This chart also explains why the result should not be overreported as a pure continuous-data normality test. G3 is a bounded grade score from 0 to 20, and the observed maximum is 19. Because grades are repeated integer values, ties are expected. The KS test is detecting both shape departure and the discreteness of the measurement scale.
2. G3 ECDF Versus Fitted Normal CDF

This is the most important conceptual chart in the post. The step-shaped line is the empirical cumulative distribution of actual G3 scores. The smooth curve is the fitted normal cumulative distribution. Where the two lines separate most, the KS D statistic is largest.
For G3, the maximum gap appears around grade 10. The empirical cumulative probability around that point is about 0.154, while the fitted normal CDF is about 0.278. In plain language, the normal model expects more cumulative probability below that score than the observed grade distribution actually has. That vertical distance creates the KS D value.

(Entries showing where items appear)
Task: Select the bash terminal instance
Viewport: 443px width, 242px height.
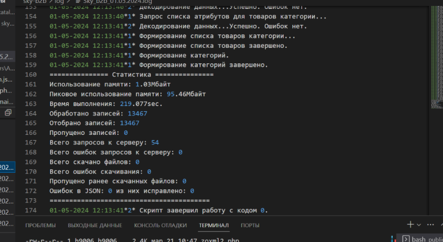Action: coord(422,238)
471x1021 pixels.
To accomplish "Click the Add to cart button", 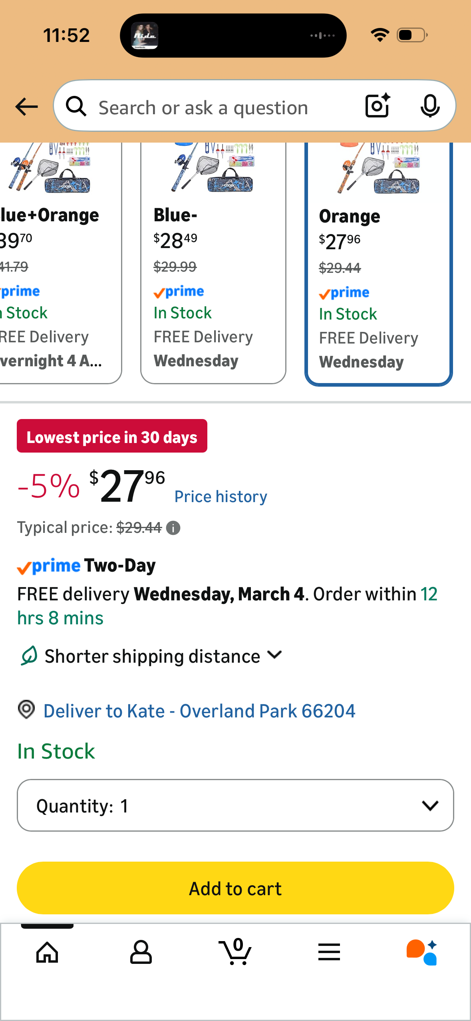I will [x=235, y=888].
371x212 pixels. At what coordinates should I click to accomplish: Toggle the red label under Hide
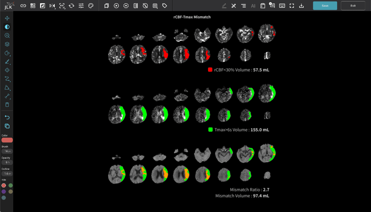[x=4, y=186]
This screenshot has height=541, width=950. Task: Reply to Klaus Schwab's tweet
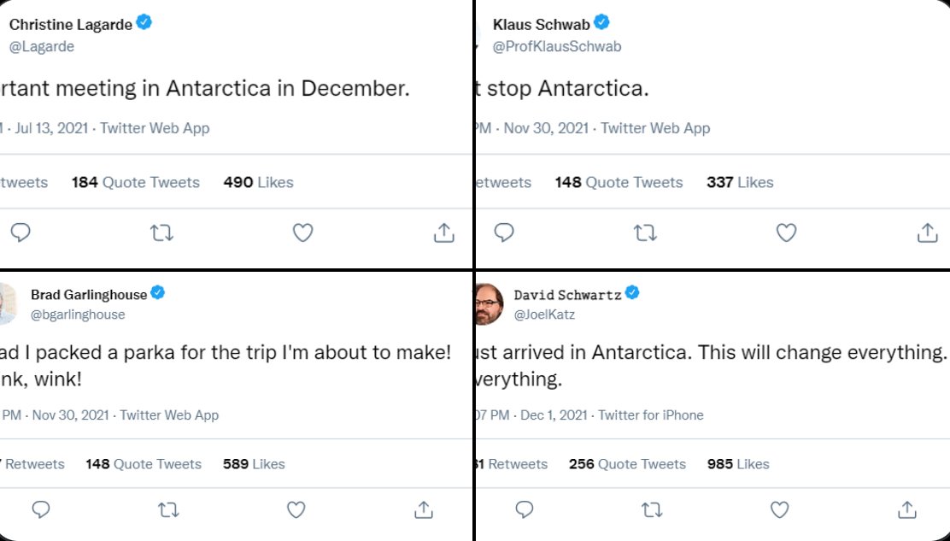[x=504, y=232]

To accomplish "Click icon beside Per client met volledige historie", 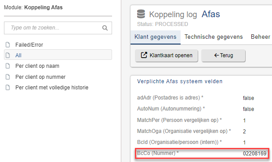I will pos(8,88).
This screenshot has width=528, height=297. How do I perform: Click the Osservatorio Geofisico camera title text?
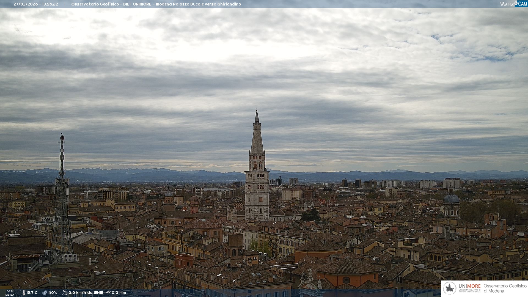pyautogui.click(x=156, y=4)
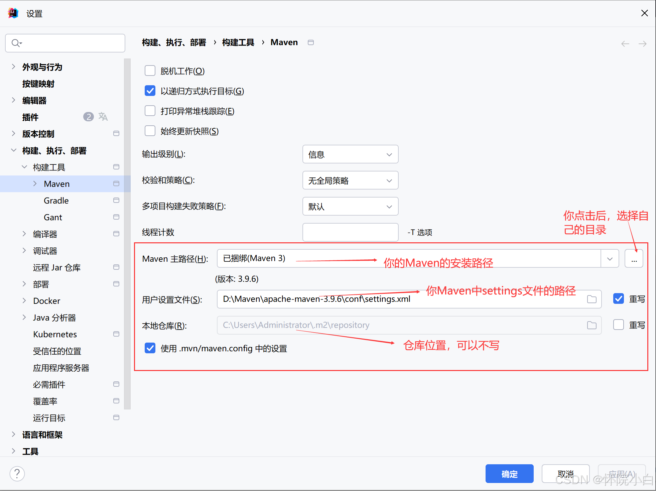Click the search magnifier icon
The width and height of the screenshot is (656, 491).
tap(16, 43)
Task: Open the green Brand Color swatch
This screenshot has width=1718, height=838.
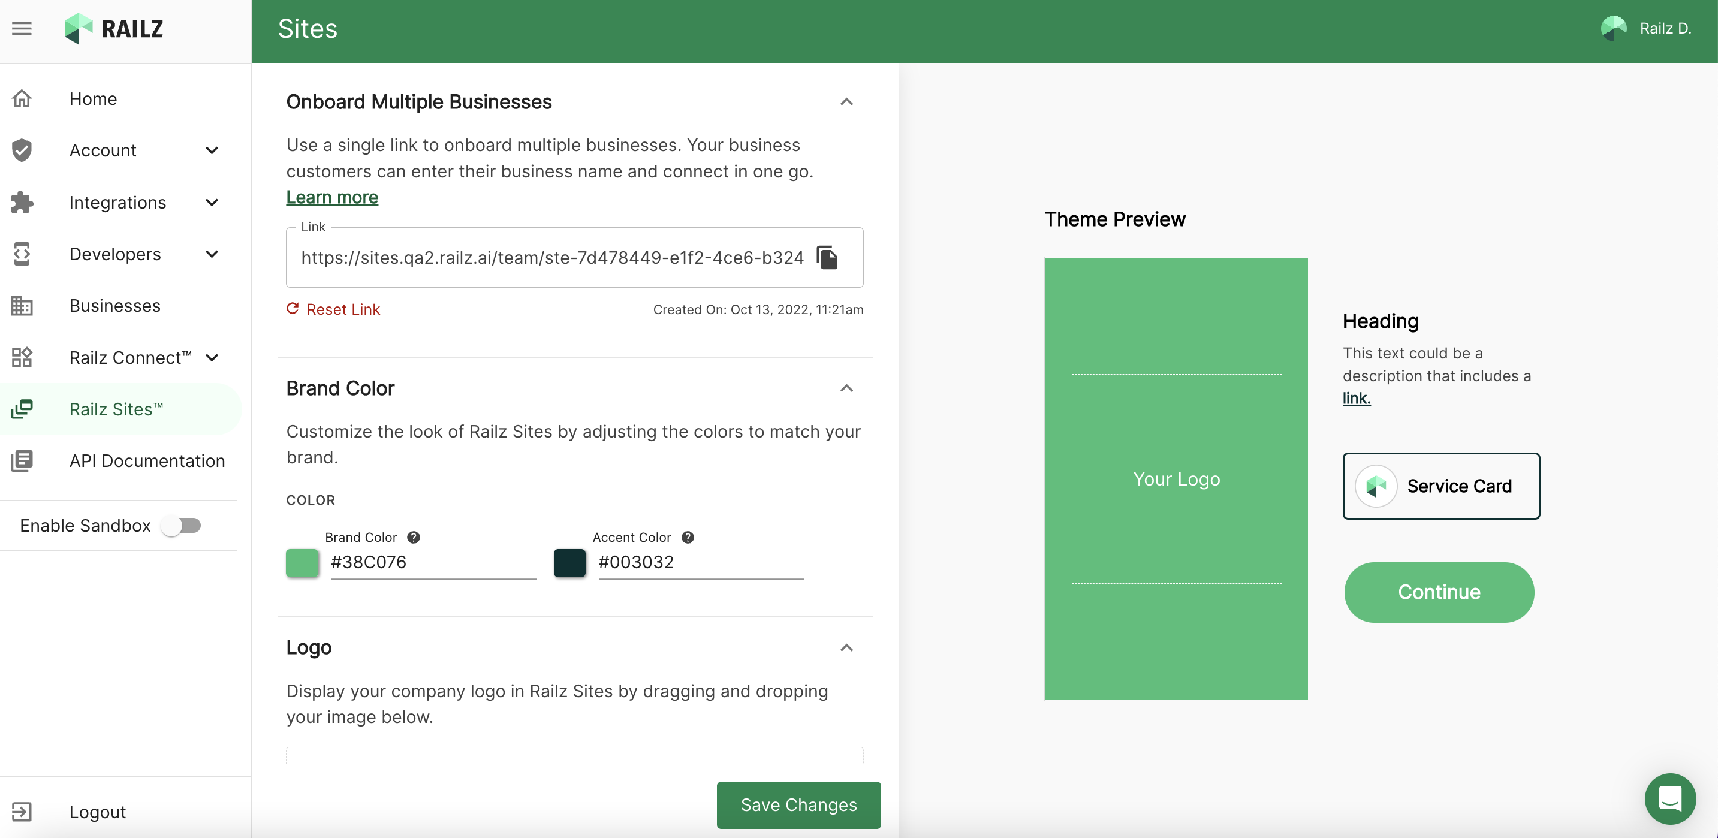Action: click(x=302, y=563)
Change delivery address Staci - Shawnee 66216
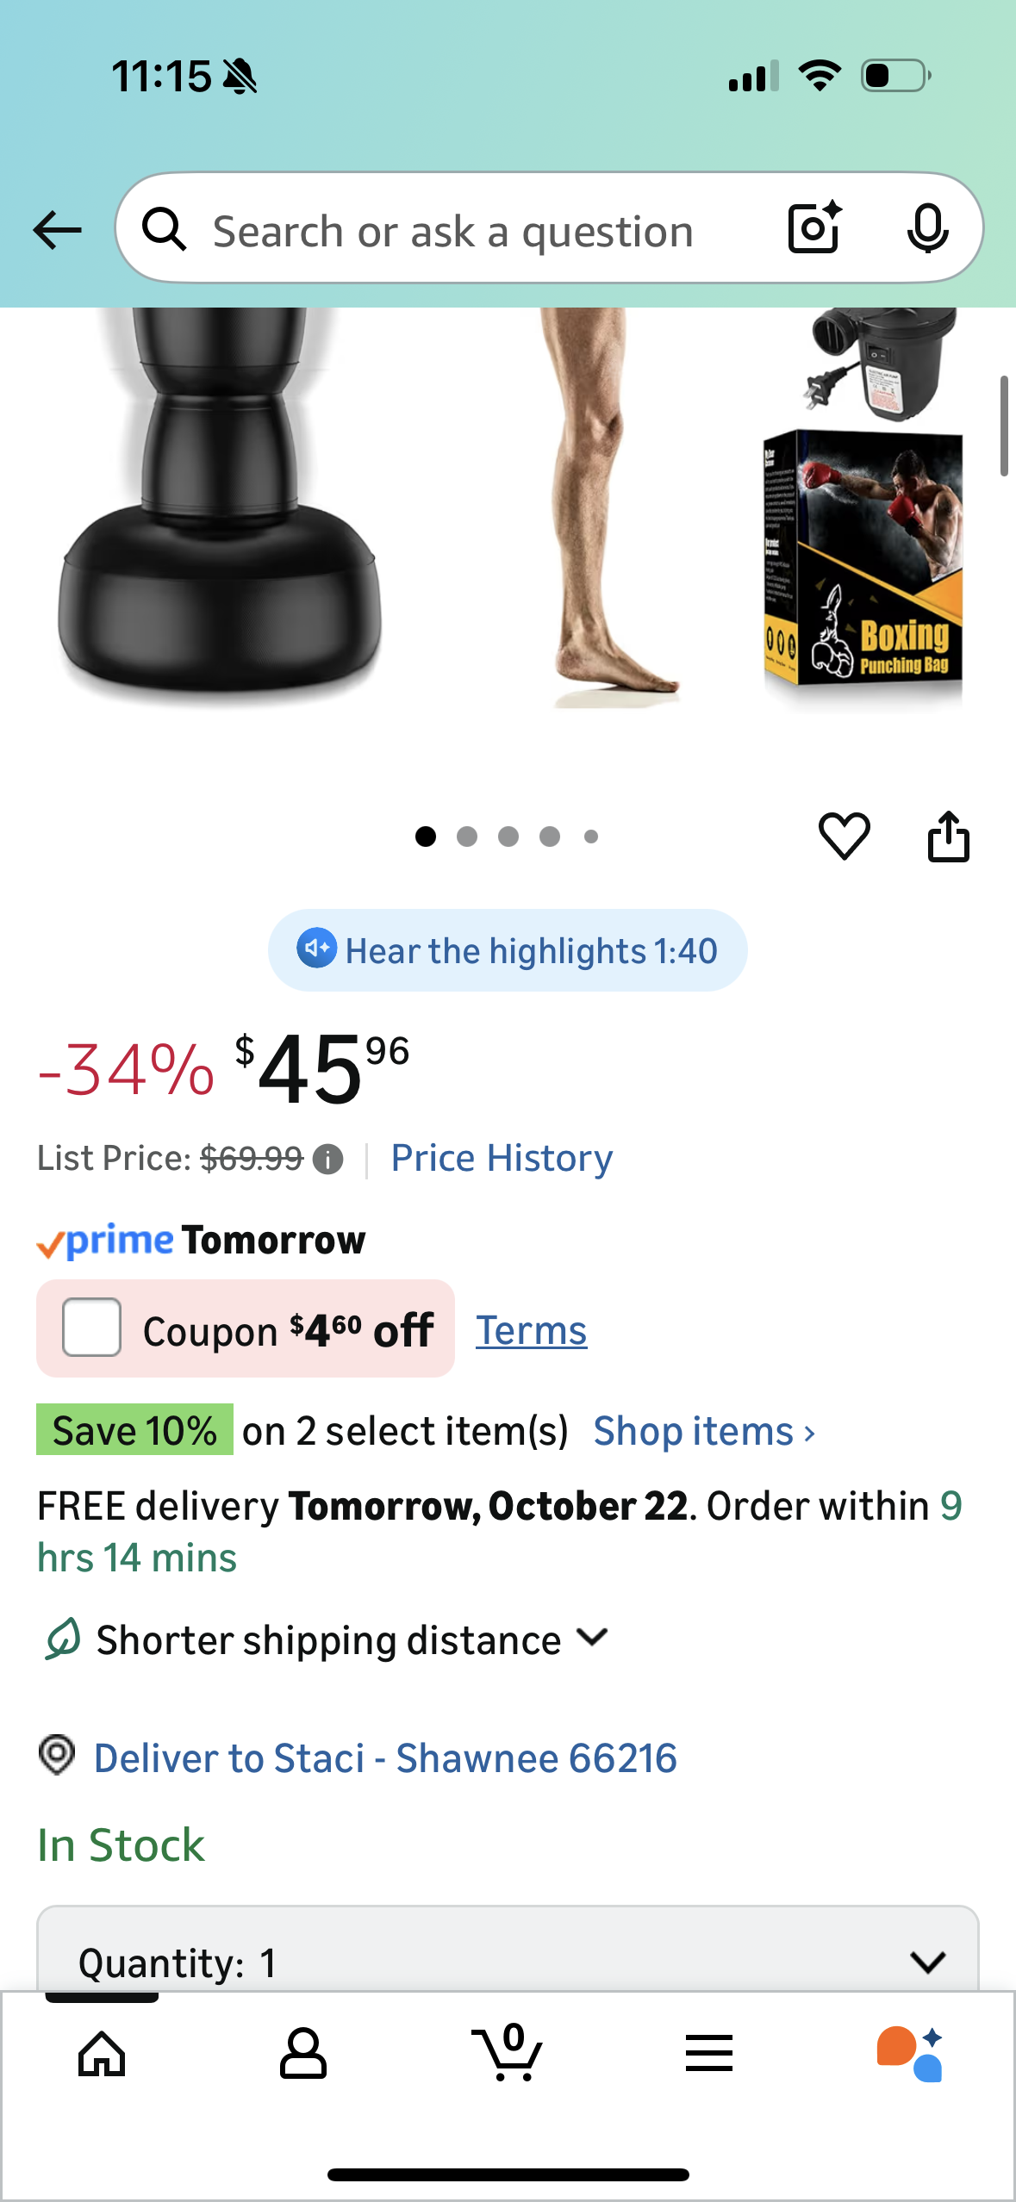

- [WHAT NEEDS TO BE DONE]: Carry on the write-up about testing G3 grades for normality, starting right after its last sentence.

- [ANSWER TO THE EXERCISE]:
3. G3 Maximum Distance Chart

The maximum-distance chart marks the exact point where the KS statistic is created. This is helpful because many readers misunderstand the KS test as an average distance test. It is not. It uses the single largest vertical gap between the empirical distribution and the reference distribution.
In this example, the D statistic is about 0.124. That means the biggest gap between the observed G3 ECDF and fitted normal CDF is about 12.4 percentage points. This is large enough, with 649 cases, to reject the fitted normal reference.
4. G3 ECDF-Normal Gap Contributions by Grade Value

This chart shows how much each sorted grade value contributes to the difference between the observed ECDF and the fitted normal CDF. Instead of looking only at the final D statistic, the chart shows where the distribution mismatch builds up.
The peak around grade 10 confirms that the largest mismatch is not at the extreme maximum or minimum grade. It is in the central-lower part of the distribution, where the observed cumulative distribution and fitted normal distribution disagree most strongly.
5. G3 Q-Q Plot

The Q-Q plot supports the KS result. If G3 were normally distributed, the points would follow the diagonal reference line more closely. Instead, the bounded integer grade scale and low-grade tail create visible departures, especially at the lower end.
This chart is important because KS testing and Q-Q plotting answer the same broad question from different angles. The KS test gives a formal D statistic. The Q-Q plot shows whether the observed quantiles align with normal quantiles. Together they make the normality conclusion stronger and easier to explain.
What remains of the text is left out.